Input records

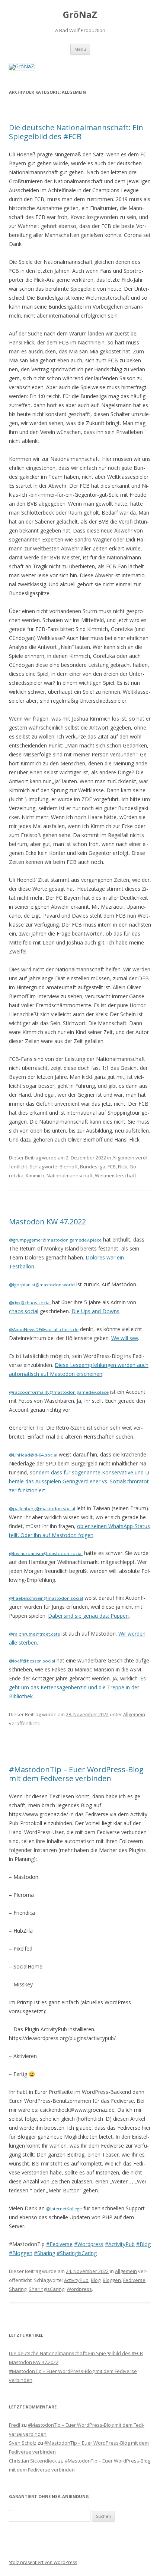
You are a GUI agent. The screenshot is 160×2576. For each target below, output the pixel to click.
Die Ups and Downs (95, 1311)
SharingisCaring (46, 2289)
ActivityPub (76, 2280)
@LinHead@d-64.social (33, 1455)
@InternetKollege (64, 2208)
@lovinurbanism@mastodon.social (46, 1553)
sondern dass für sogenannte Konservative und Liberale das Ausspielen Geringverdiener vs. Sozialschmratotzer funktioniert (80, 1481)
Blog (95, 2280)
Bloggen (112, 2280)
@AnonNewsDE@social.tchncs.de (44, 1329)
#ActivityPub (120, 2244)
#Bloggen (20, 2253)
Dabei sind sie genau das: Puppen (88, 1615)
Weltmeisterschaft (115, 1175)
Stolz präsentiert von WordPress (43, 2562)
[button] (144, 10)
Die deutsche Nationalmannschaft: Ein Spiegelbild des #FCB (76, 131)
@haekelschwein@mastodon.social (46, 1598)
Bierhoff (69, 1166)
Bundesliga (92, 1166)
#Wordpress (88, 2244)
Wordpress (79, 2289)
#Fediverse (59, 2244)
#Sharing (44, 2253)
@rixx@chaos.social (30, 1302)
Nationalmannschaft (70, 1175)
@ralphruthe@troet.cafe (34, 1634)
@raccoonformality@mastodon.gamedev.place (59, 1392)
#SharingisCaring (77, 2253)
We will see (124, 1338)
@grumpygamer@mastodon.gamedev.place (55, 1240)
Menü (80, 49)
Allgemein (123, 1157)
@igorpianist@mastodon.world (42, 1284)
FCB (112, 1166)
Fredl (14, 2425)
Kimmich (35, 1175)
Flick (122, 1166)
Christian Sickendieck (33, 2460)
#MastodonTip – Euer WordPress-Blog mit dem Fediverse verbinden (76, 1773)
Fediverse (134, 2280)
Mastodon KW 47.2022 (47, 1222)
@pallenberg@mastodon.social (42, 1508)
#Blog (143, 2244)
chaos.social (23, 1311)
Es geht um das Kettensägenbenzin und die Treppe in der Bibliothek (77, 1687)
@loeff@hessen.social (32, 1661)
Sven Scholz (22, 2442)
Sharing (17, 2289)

Problem to work on
The entries above need to be repeated in full, word for word. Skip the images.

Result for this task
You are a GUI agent. The screenshot is 160×2576. For each target below, output the pixel to click.
Die Ups and Downs (95, 1311)
SharingisCaring (46, 2289)
ActivityPub (76, 2280)
@LinHead@d-64.social (33, 1455)
@InternetKollege (64, 2208)
@lovinurbanism@mastodon.social (46, 1553)
sondern dass für sogenannte Konservative und Liberale das Ausspielen Geringverdiener vs. Sozialschmratotzer funktioniert (80, 1481)
Blog (95, 2280)
Bloggen (112, 2280)
@AnonNewsDE@social.tchncs.de (44, 1329)
#ActivityPub (120, 2244)
#Bloggen (20, 2253)
Dabei sind sie genau das: Puppen (88, 1615)
Weltmeisterschaft (115, 1175)
Stolz präsentiert von WordPress (43, 2562)
[button] (144, 10)
Die deutsche Nationalmannschaft: Ein Spiegelbild des #FCB (76, 131)
@haekelschwein@mastodon.social (46, 1598)
Bierhoff (69, 1166)
Bundesliga (92, 1166)
#Wordpress (88, 2244)
Wordpress (79, 2289)
#Fediverse (59, 2244)
#Sharing (44, 2253)
@rixx@chaos.social (30, 1302)
Nationalmannschaft (70, 1175)
@ralphruthe@troet.cafe (34, 1634)
@raccoonformality@mastodon.gamedev.place (59, 1392)
#SharingisCaring (77, 2253)
We will see (124, 1338)
@grumpygamer@mastodon.gamedev.place (55, 1240)
Menü (80, 49)
Allgemein (123, 1157)
@igorpianist@mastodon.world (42, 1284)
FCB (112, 1166)
Fredl (14, 2425)
Kimmich (35, 1175)
Flick (122, 1166)
Christian Sickendieck (33, 2460)
#MastodonTip – Euer WordPress-Blog mit dem Fediverse verbinden (76, 1773)
Fediverse (134, 2280)
Mastodon KW 47.2022 (47, 1222)
@pallenberg@mastodon.social (42, 1508)
#Blog (143, 2244)
chaos.social (23, 1311)
Es geht um das Kettensägenbenzin und die Treppe in der Bibliothek (77, 1687)
@loeff@hessen.social (32, 1661)
Sven Scholz (22, 2442)
Sharing (17, 2289)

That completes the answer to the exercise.